[Provided records — start]
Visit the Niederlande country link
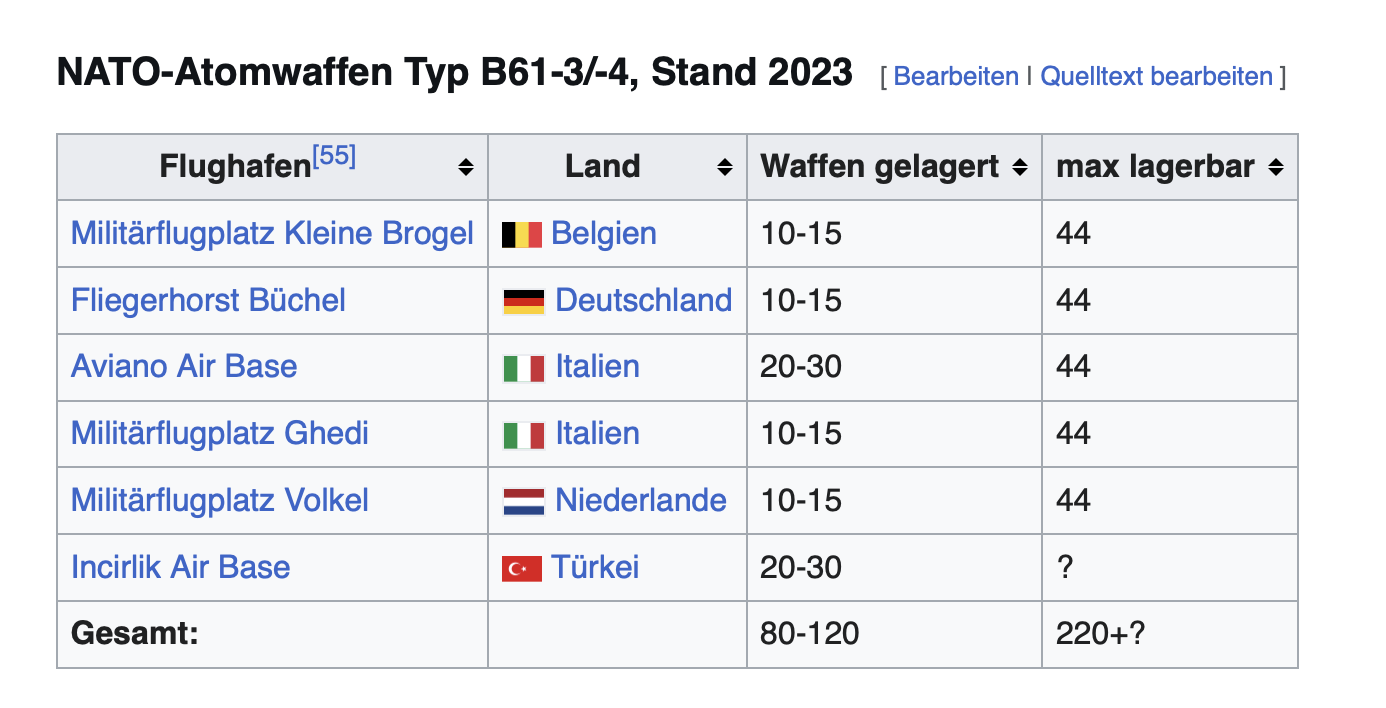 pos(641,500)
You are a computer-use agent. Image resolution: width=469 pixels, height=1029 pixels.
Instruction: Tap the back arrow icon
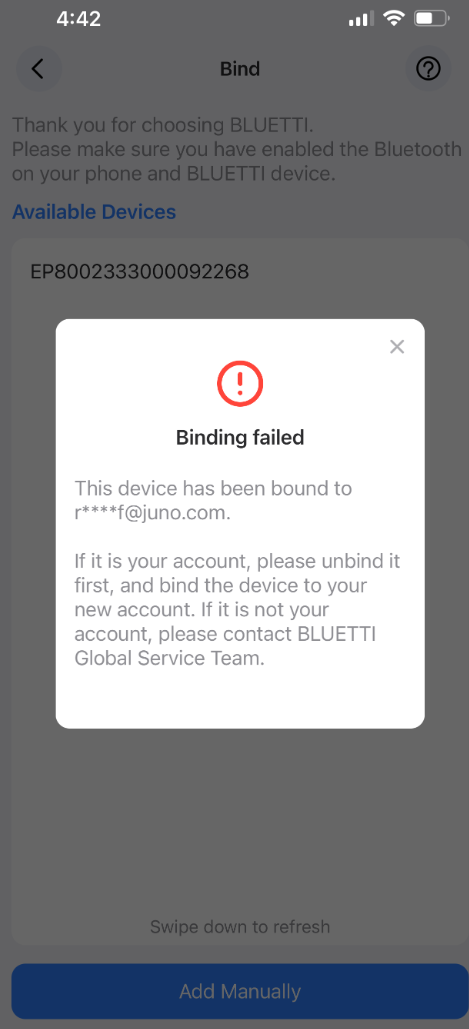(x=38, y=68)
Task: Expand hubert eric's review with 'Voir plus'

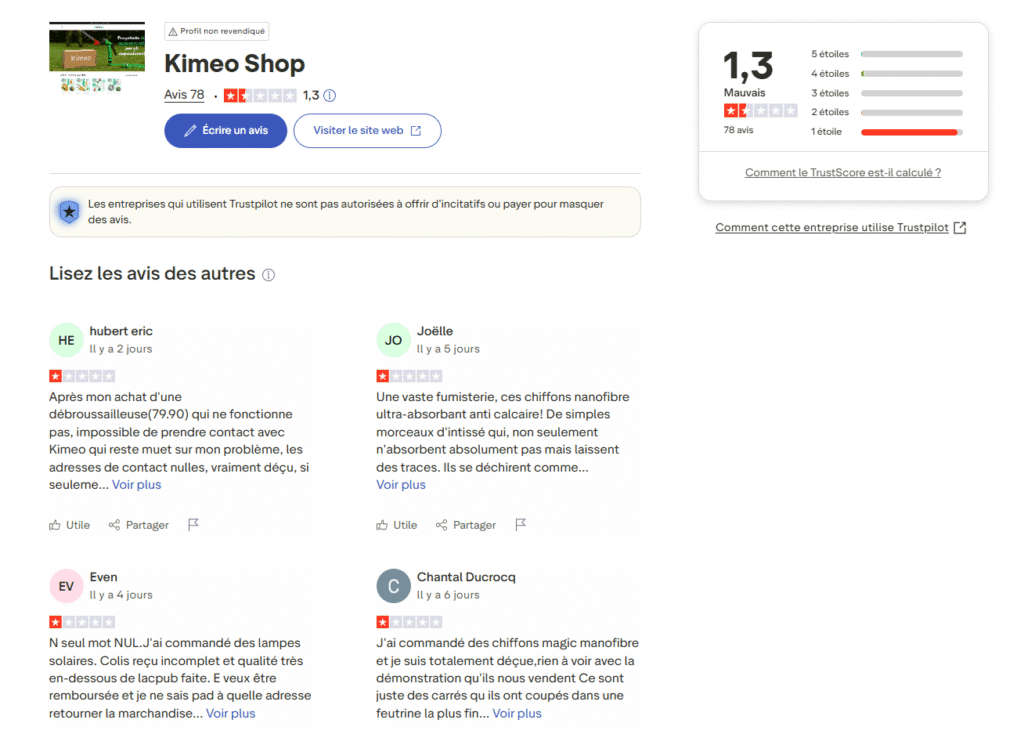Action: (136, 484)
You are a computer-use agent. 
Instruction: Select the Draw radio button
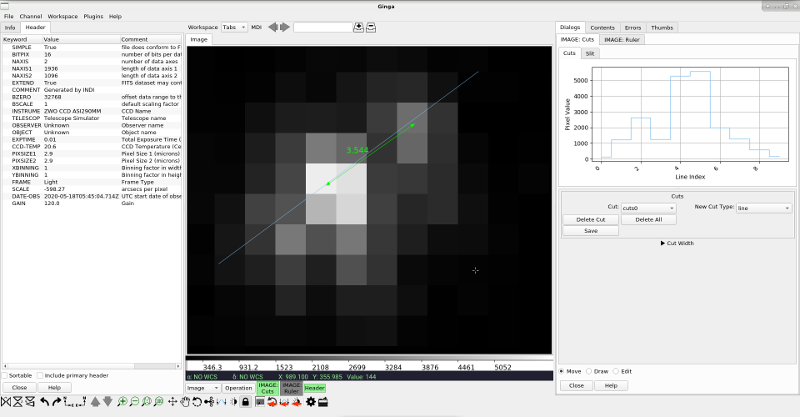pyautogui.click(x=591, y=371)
[Provided records — finish]
[Provided records — start]
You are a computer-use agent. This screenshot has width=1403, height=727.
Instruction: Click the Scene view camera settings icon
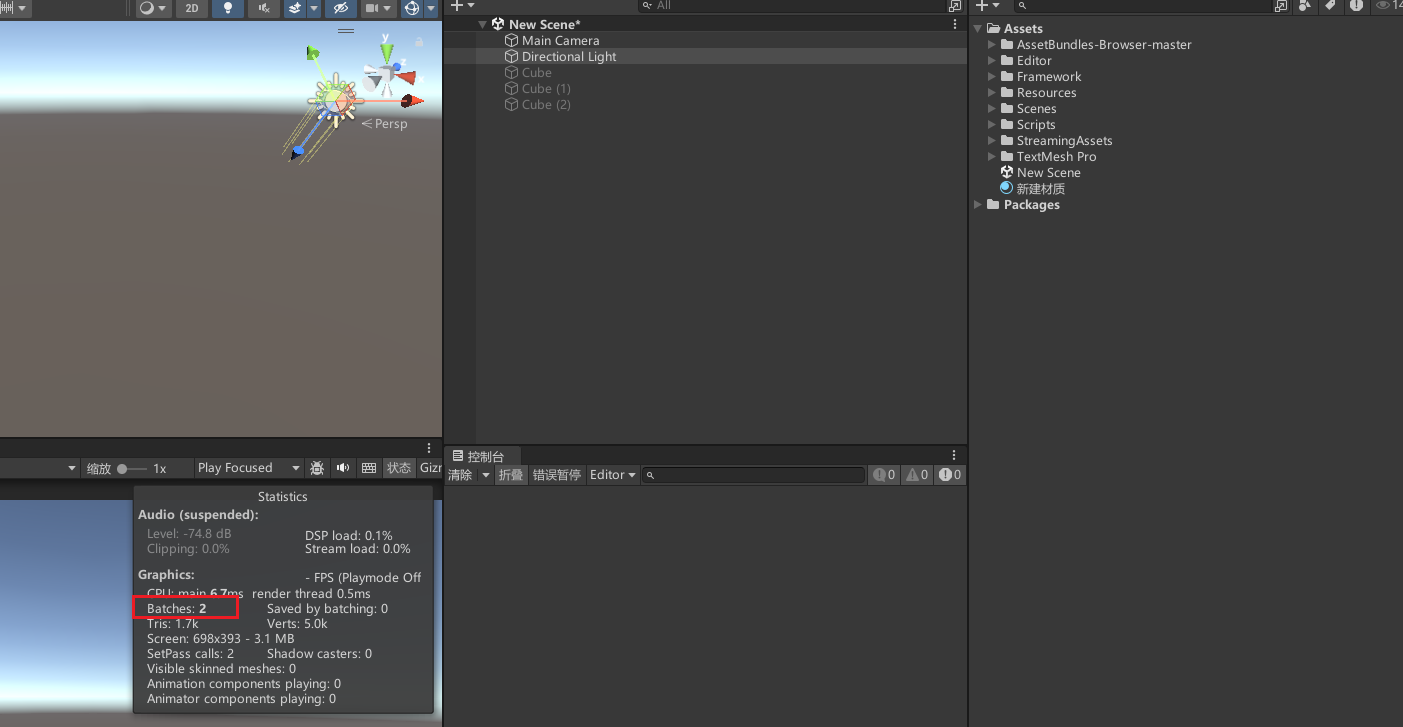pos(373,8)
[Provided records — finish]
[Provided records — start]
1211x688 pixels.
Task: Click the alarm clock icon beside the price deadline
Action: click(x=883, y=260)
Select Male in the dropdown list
[Provided records — finish]
- **What to produce**
Find the string "computer" in the records, then copy each line where it occurs.

- **Solution**
You are a computer-use agent. Image resolution: width=469 pixels, height=1029 pixels.
You are a computer-use agent. 
You are a computer-use agent. This screenshot has width=1403, height=727.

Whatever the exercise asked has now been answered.